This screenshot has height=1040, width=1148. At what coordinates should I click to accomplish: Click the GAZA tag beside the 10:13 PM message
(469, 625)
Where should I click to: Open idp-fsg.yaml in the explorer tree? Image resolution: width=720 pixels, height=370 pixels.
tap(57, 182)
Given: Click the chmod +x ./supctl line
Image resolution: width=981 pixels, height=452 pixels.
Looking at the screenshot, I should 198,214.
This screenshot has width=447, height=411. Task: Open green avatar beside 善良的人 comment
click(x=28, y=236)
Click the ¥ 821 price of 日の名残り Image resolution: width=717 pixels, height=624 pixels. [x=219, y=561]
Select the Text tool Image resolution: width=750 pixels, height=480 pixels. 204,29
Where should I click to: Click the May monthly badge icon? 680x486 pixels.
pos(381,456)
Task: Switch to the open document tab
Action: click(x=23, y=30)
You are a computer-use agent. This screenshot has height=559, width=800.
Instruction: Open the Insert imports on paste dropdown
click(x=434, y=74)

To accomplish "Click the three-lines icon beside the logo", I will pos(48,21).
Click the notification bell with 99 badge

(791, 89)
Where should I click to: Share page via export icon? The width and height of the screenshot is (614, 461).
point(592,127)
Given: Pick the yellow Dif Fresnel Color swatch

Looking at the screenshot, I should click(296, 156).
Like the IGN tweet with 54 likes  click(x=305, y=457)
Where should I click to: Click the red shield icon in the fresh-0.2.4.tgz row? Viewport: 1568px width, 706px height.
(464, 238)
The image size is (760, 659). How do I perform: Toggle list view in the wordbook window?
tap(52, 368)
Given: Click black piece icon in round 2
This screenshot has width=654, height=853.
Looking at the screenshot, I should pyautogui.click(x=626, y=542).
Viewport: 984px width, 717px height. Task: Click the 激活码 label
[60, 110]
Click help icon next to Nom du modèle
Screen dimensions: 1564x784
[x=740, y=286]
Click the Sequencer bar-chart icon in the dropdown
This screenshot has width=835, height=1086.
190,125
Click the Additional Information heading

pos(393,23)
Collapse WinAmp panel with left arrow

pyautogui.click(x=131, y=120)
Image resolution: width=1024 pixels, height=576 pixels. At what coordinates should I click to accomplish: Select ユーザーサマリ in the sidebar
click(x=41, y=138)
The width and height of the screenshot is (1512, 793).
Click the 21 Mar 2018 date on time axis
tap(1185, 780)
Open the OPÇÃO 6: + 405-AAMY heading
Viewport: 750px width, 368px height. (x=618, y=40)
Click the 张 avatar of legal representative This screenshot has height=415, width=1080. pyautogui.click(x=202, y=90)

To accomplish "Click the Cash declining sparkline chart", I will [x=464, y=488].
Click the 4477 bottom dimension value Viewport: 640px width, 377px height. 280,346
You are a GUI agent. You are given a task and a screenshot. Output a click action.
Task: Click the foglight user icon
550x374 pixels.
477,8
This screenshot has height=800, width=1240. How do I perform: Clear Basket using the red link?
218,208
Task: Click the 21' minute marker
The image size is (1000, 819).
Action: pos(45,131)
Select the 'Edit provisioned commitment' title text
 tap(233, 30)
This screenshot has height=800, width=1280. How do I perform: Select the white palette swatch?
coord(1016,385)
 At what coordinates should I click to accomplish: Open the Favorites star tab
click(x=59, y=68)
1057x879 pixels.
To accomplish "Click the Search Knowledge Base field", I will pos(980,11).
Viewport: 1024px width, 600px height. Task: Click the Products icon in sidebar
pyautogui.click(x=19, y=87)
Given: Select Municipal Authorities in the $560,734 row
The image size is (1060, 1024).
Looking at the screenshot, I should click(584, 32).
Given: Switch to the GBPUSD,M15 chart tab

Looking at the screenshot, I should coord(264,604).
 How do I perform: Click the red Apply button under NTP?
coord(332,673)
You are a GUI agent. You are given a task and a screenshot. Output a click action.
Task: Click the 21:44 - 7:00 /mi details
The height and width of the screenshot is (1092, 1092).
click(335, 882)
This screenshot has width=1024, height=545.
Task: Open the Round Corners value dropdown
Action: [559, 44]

————

- [Problem statement]:
Please quote every record above exactly as it appears.

- [Your solution]:
This screenshot has height=1040, width=1148. At what coordinates should I click to accomplish: Click the GAZA tag beside the 10:13 PM message
(469, 625)
Where should I click to: Open idp-fsg.yaml in the explorer tree? Image resolution: width=720 pixels, height=370 pixels.
tap(57, 182)
Given: Click the chmod +x ./supctl line
Image resolution: width=981 pixels, height=452 pixels.
Looking at the screenshot, I should 198,214.
This screenshot has width=447, height=411. Task: Open green avatar beside 善良的人 comment
click(x=28, y=236)
Click the ¥ 821 price of 日の名残り Image resolution: width=717 pixels, height=624 pixels. [x=219, y=561]
Select the Text tool Image resolution: width=750 pixels, height=480 pixels. 204,29
Where should I click to: Click the May monthly badge icon? 680x486 pixels.
pos(381,456)
Task: Switch to the open document tab
Action: click(x=23, y=30)
You are a computer-use agent. This screenshot has height=559, width=800.
Instruction: Open the Insert imports on paste dropdown
click(x=434, y=74)

To accomplish "Click the three-lines icon beside the logo", I will pos(48,21).
Click the notification bell with 99 badge

(791, 89)
Where should I click to: Share page via export icon? The width and height of the screenshot is (614, 461).
point(592,127)
Given: Pick the yellow Dif Fresnel Color swatch

Looking at the screenshot, I should click(296, 156).
Like the IGN tweet with 54 likes  click(x=305, y=457)
Where should I click to: Click the red shield icon in the fresh-0.2.4.tgz row? Viewport: 1568px width, 706px height.
(464, 238)
The image size is (760, 659). How do I perform: Toggle list view in the wordbook window?
tap(52, 368)
Given: Click black piece icon in round 2
This screenshot has width=654, height=853.
Looking at the screenshot, I should pyautogui.click(x=626, y=542).
Viewport: 984px width, 717px height. Task: Click the 激活码 label
[60, 110]
Click help icon next to Nom du modèle
Screen dimensions: 1564x784
[x=740, y=286]
Click the Sequencer bar-chart icon in the dropdown
This screenshot has width=835, height=1086.
190,125
Click the Additional Information heading

pos(393,23)
Collapse WinAmp panel with left arrow

pyautogui.click(x=131, y=120)
Image resolution: width=1024 pixels, height=576 pixels. At what coordinates should I click to accomplish: Select ユーザーサマリ in the sidebar
click(x=41, y=138)
The width and height of the screenshot is (1512, 793).
Click the 21 Mar 2018 date on time axis
tap(1185, 780)
Open the OPÇÃO 6: + 405-AAMY heading
Viewport: 750px width, 368px height. (x=618, y=40)
Click the 张 avatar of legal representative This screenshot has height=415, width=1080. pyautogui.click(x=202, y=90)

To accomplish "Click the Cash declining sparkline chart", I will [x=464, y=488].
Click the 4477 bottom dimension value Viewport: 640px width, 377px height. 280,346
You are a GUI agent. You are given a task and a screenshot. Output a click action.
Task: Click the foglight user icon
550x374 pixels.
477,8
This screenshot has height=800, width=1240. How do I perform: Clear Basket using the red link?
218,208
Task: Click the 21' minute marker
The image size is (1000, 819).
Action: pos(45,131)
Select the 'Edit provisioned commitment' title text
 tap(233, 30)
This screenshot has height=800, width=1280. How do I perform: Select the white palette swatch?
coord(1016,385)
 At what coordinates should I click to accomplish: Open the Favorites star tab
click(x=59, y=68)
1057x879 pixels.
To accomplish "Click the Search Knowledge Base field", I will pos(980,11).
Viewport: 1024px width, 600px height. Task: Click the Products icon in sidebar
pyautogui.click(x=19, y=87)
Given: Select Municipal Authorities in the $560,734 row
The image size is (1060, 1024).
Looking at the screenshot, I should click(584, 32).
Given: Switch to the GBPUSD,M15 chart tab

Looking at the screenshot, I should coord(264,604).
 How do I perform: Click the red Apply button under NTP?
coord(332,673)
You are a GUI agent. You are given a task and a screenshot. Output a click action.
Task: Click the 21:44 - 7:00 /mi details
The height and width of the screenshot is (1092, 1092).
click(335, 882)
This screenshot has width=1024, height=545.
Task: Open the Round Corners value dropdown
Action: [559, 44]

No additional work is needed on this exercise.